The wreck was found 73 years later, 380 miles off Newfoundland in two pieces — its bow half a mile away from the stern.
In 1986, Congress directed the federal government to enter talks with Canada, Britain and France regarding the Titanic's fate. The countries have yet to decide on a final agreement, leaving the site almost entirely unregulated, except for a provision giving sole salvage rights to RMS Titanic Inc.
Since then, the company has removed about 6,000 artifacts from the site, including an 18-ton slab of the hull.
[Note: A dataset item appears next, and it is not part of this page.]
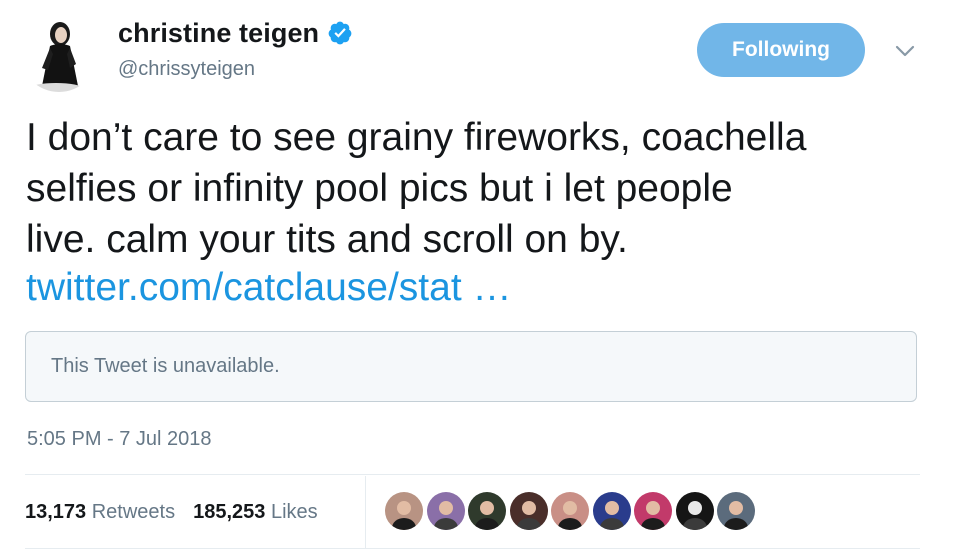 Image resolution: width=964 pixels, height=550 pixels. Describe the element at coordinates (294, 512) in the screenshot. I see `likes-label: Likes` at that location.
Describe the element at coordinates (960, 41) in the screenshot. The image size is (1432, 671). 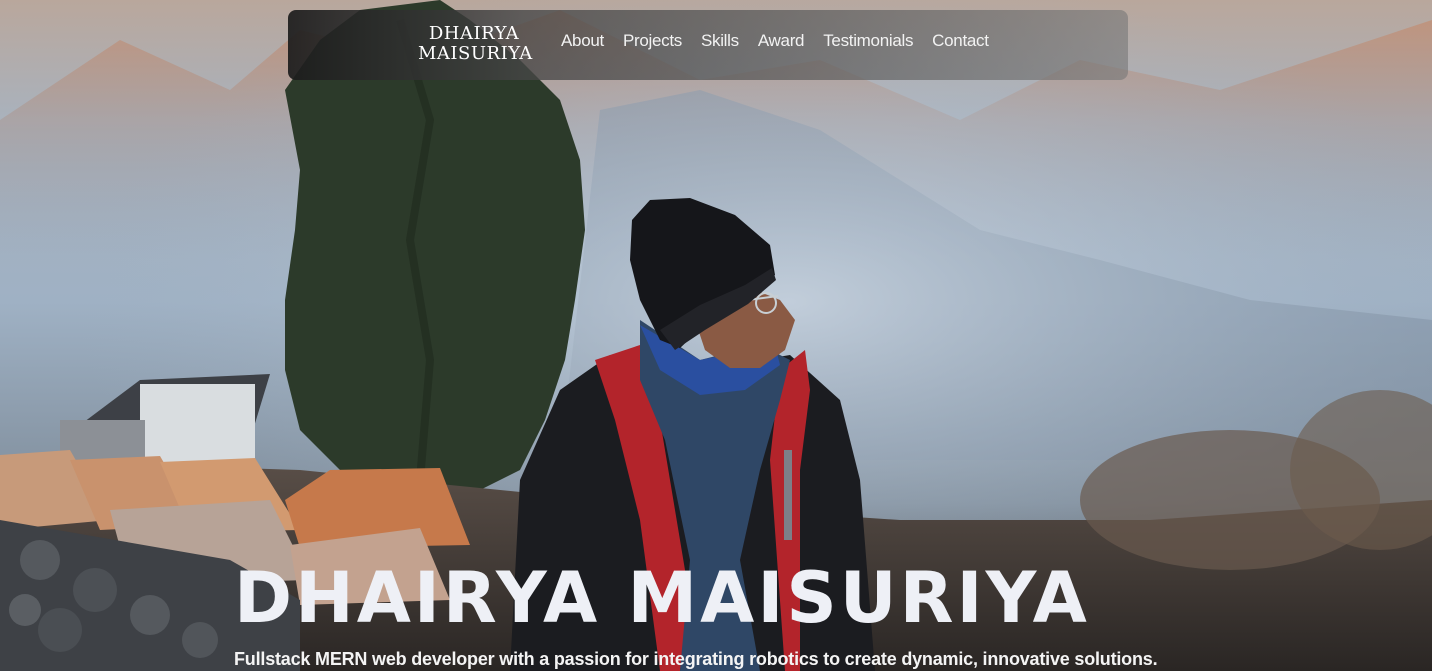
I see `nav-link-contact: Contact` at that location.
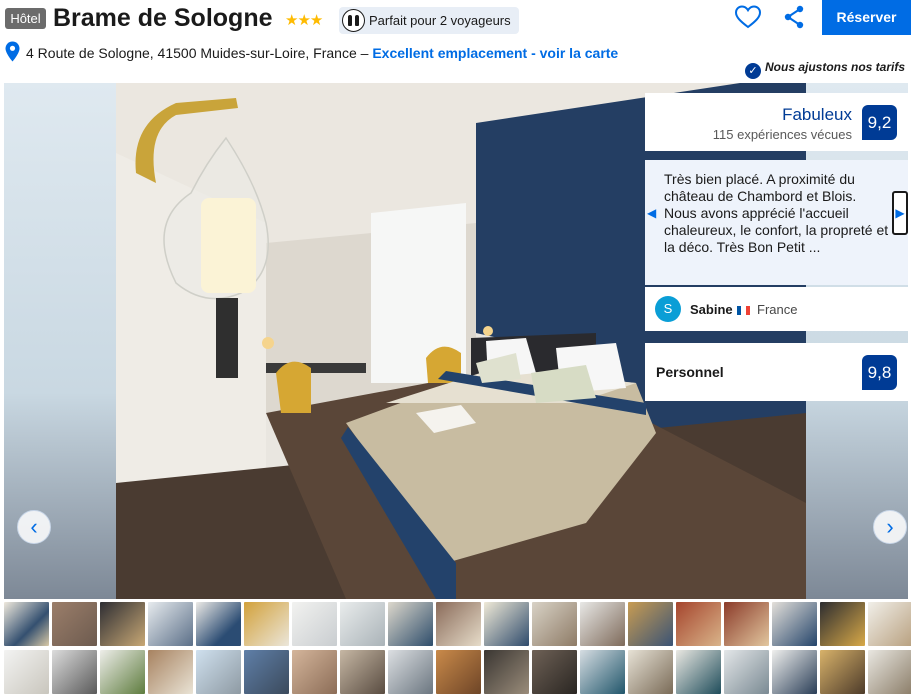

These have attracted more than 13 million people to exhibits held around the world, from Los Angeles to Paris, CEO and president Arnie Geller said.
Debate continues to rage on whether to leave the ship alone or salvage everything possible.
In 1996, D. Roy Cullimore, a Canadian microbiologist who has done three dives to the site, found that bacteria in the rusticles were consuming 200 pounds of iron from the ship each day. Two years later, Cullimore returned to find that the microbes were removing 600 pounds of iron a day.
In 2001, NOAA recognized that the wreck was fast disintegrating and estimated "the hull and structure of the ship may collapse to the ocean floor within the next 50 years, perhaps sooner."
The agency, in consultation with Britain, Canada and France, issued guidelines for the research, exploration and salvage of the wreck.
In June, McLean's NOAA team returned to the wreck site and took photographs to compare them to Ballard's 1985 pictures, hoping to accurately document the ship's condition.
Human activity, including tourism and expeditions, needs to be limited, said Ed Kamuda, the president of the Titanic Historical Society in Springfield. For $36,000, anyone can visit the site in mini submarines, known as submersibles.
"Every time they go down there, they do damage. The propellers whirl up the sediment and the rusticles," Kamuda said. "If they would just leave it alone, it would last a lot longer."
Scientists say there's no evidence that visitors are speeding up decay, but admit that materials left by visitors can be an eyesore.
Although studying the Titanic's decomposition patterns can help scientists predict the fate of other historical shipwrecks, some preservationists say the site should be a simple maritime memorial and left alone.
"Let nature take back what is hers," he said. "It's only a matter of time before it's a brown stain and a collection of pig iron on the ocean floor."